# New high light, root tabs, no CO2 = algae ?



## jfynyson (Apr 15, 2013)

In your opinion would having high light, low light requiring plants (cryptos & nana's) along with the addition of root pellets (trace & iron with no water column dosing) lead to algae problems if NOT injecting CO2 ?

pH = 7.5
Phos = 2-5ppm
Nitrate = unknown (until next week when my kit arrives)
GH = 4ppm
KH = 8ppm
CO2 < 10ppm per chart
photoperiod = 6-8 hrs


----------



## puopg (Sep 16, 2012)

Yes.


----------



## HD Blazingwolf (May 12, 2011)

puopg said:


> Yes.


double yes


----------



## foster (Sep 23, 2012)

Yup!!


----------



## xmas_one (Feb 5, 2010)

Depends a lot on how much light and how many plants. Contrary to popular belief around here having high light and no co2 does not automatically dictate algae problems. You can get away with a lot more if the tank is heavily planted.


----------



## chou (Feb 23, 2012)

If you leave the lights on for more than 8+ hours you'll get algae for sure. Low light plants can't out compete algae unless its low light of course. If anything just shorten the photo period.


----------



## plantbrain (Dec 15, 2003)

It has about 99% likelihood of algae issues,
It's simply bad management to add a high light system to a non CO2 slow growing plant set up. Exceptions? Sure, and very very few of them.
If you have a lot of floating plants, eg, a mat of water sprite, then sure.
Emergent plants mostly?
Sure.

But most do not want that.
Crypts and Anubias?

High light and no CO2?
And no algae?
No excel?

Try this underwater, let me know how it well it worked out.
If you put 2x 24W T 5's on a 20 Gallon tank, and try this.....I'll take bets on this one.


----------



## jfynyson (Apr 15, 2013)

Just ordered my complete ultimate CO2 system from AP. Any suggestions on initial set up of the CO2 system to battle the green dust algae (i.e. pH to target, bps, bubble size in the reactor, position/flow angle of circulation pump in tank)? You can see all of my tank specs on my tank profile page.


----------



## plantbrain (Dec 15, 2003)

Plan on dropping the pH using ONLY CO2 gas 1 .0 pH units, so if it's 7.5 after sitting in the tank without light or CO2 gas being added, you'll want to drop it to about 6.5.

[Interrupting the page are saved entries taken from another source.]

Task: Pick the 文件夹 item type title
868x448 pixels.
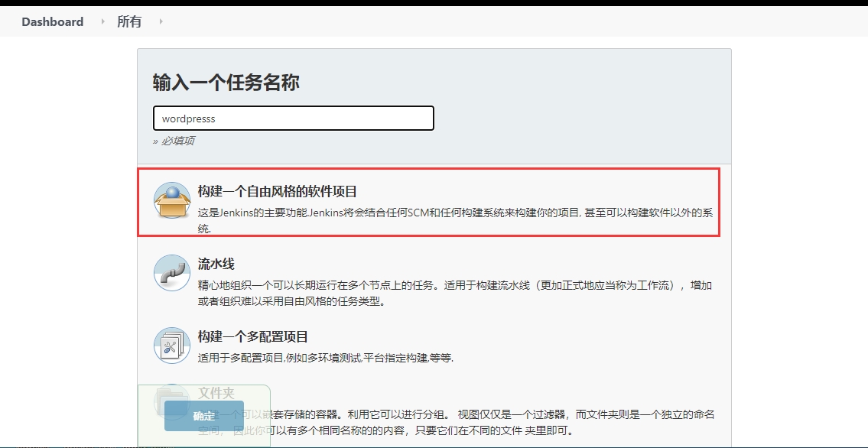Action: 216,392
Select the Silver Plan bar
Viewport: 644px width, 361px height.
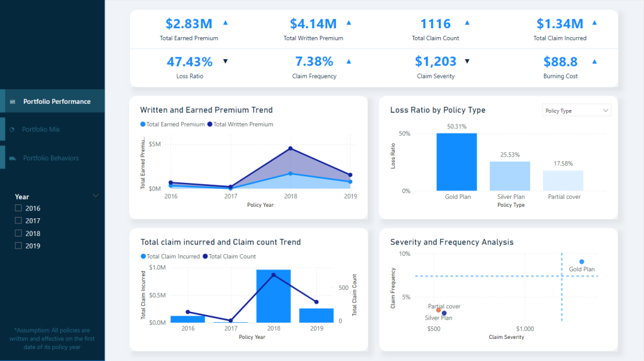point(510,176)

Then adjust very slowly from there.
You will focus on plants, algae is a secondary issue after the plants have no been doing well.


----------



## jfynyson (Apr 15, 2013)

Ok, now after one week I've been injection CO2 using calibrated pH controller then pH has stabilized from 7.8 down to 6.9-7.0 and have aquafertz iron & trace tabs under the crypt & nanas rooted. The rhizomes are not planted and several of the nana's are tied to driftwood. I have noticed "pearling" during my photoperiod for the first time ever in this tank. I have the lights on for 8hrs now for a week. I'm starting to see a lot of new leaves budding !

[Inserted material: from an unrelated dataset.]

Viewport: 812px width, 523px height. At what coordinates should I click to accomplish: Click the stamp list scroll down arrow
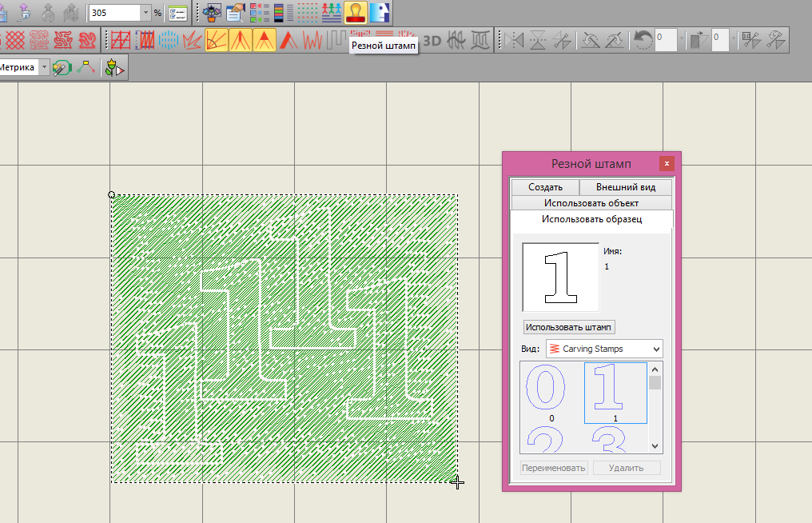(x=655, y=446)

However, I am seeing even more hair (more like fuzz) algae and green spot on the leaves but due to plant health & recovery I do not want to reduce photoperiod much more to inhibit plant growth. I want to begin my column dosing regiment but want to try & understand something before I begin with the EI method. I do want to start growing multiple plant species & include the red colors but worry about transferring the algae issues to them. I want the algae virtually gone before introducing $100 worth of plants you know?

I only have about 4 larger nanas & 4-5 smaller ones in the 135gal tank along with about 8-10 crypts with a ton of new growth (small 2-3in leaves sprouting). All are very poor in health as I'm trying to recover them before buying more plants. I will clip the bigger old poor health leaves once the new ones get big enough. 

I believe this to be a very low plant load at this point so their nutrient uptake will be minimal (also due to poor health). So, having highlight & CO2 now shall I dose EI method to about 25 or 50% of the calculated amounts for my tank until growth increases nutrients stabilize ?


----------



## Adam C (Feb 7, 2013)

The idea of EI is non-limiting factors. Starting at a lower number doesn't allow you to see where you're limiting, and numbers can vary drastically between tanks. One tank I dose over 5ppm P weekly. Other tanks, less than 1ppm. Its a lot easier to start at a higher number and reduce (and remove excess with w/cs).

Your plants can only grow as fast as the least abundant resource available (Liebig's law of the minimum.) Since you mentioned green spot algae, it may be that you're already limited on phosphates.

Grow plants, don't fight algae.


----------



## Kathyy (Feb 22, 2010)

jfynyson said:


> I believe this to be a very low plant load at this point so their nutrient uptake will be minimal (also due to poor health). So, having highlight & CO2 now shall I dose EI method to about 25 or 50% of the calculated amounts for my tank until growth increases nutrients stabilize ?


Absolutely start EI now, light and CO2 only go so far to grow healthy plants. EI provides the rest of the nutrients needed.


----------